Adobe Shuts Browserlab
The past few days have not been kind to web developers. Google announced they were scrapping their popular RSS Reader application and that overshadowed news from Adobe that Browserlab was being closed with immediate effect.
Browserlab started as a free browser testing service in 2009. Testing web sites and applications is notoriously difficult owing to seemingly infinite combinations of device, OS, browser, plugins and configurations. Desktop software developers — you have it easy! You can normally concentrate on one or two operating systems. However, people expect web applications to work no matter what. It doesn’t matter whether they’re running IE10 on Windows 8, Safari 6 on Mac OSX, Chromium on Ubuntu, Firefox on Android, Lynx on a Commodore 64 or — even worse — IE6 on XP.
Browserlab was one of a number of online services available for web developers which helped spot the worst layout problems.

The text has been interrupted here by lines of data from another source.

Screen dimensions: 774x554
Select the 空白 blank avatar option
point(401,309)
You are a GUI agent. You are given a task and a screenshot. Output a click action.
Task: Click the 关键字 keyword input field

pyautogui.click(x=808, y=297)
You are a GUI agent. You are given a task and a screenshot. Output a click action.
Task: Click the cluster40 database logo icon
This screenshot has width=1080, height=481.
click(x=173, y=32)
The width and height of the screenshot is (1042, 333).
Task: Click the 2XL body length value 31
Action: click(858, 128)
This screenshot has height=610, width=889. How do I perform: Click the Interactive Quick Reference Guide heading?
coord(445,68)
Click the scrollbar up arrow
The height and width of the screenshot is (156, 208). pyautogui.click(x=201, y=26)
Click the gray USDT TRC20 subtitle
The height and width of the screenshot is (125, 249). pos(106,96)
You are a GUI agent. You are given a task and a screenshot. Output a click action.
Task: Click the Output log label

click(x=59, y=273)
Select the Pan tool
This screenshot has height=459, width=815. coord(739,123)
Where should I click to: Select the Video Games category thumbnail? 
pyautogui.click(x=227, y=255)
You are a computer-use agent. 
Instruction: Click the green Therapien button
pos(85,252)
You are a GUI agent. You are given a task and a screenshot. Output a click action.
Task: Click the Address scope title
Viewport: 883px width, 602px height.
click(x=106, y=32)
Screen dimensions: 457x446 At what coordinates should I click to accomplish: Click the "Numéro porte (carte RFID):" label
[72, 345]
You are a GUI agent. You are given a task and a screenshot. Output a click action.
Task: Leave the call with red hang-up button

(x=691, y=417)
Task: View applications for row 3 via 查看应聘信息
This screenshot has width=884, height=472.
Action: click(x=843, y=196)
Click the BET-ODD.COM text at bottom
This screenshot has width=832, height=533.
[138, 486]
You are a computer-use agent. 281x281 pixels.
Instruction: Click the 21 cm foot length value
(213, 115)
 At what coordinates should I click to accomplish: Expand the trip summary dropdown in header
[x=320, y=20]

Adobe disclosed their reason for closing the system:
The growth of the importance of mobile devices and tablets, the landscape has changed dramatically. Because of this shift, we have seen the usage of BrowserLab drop over the past year while at the same time our engineering team has been focusing on solving this new challenge with new solutions.
We’d like to thank all of our customers over the years for using and providing input for the Adobe BrowserLab Service.
I find the announcement slightly strange. Testing has become more difficult so you would have expected the number of BrowserLab users to increase? Admittedly, it was not as good as competitors and did not support mobile devices but it remained a viable service for the majority of us testing desktop-based browsers.
Fortunately, BrowserLab users have a couple of good alternatives (take note Google):
- Sauce Labs — BrowserLab users receive up to 10 hours of free testing
- BrowserStack — there are no specific offers for BrowserLab users, but head over to Microsoft’s modern.IE website to receive three months free service.
So goodbye BrowserLab. Let’s hope this is the last essential service to disappear this week…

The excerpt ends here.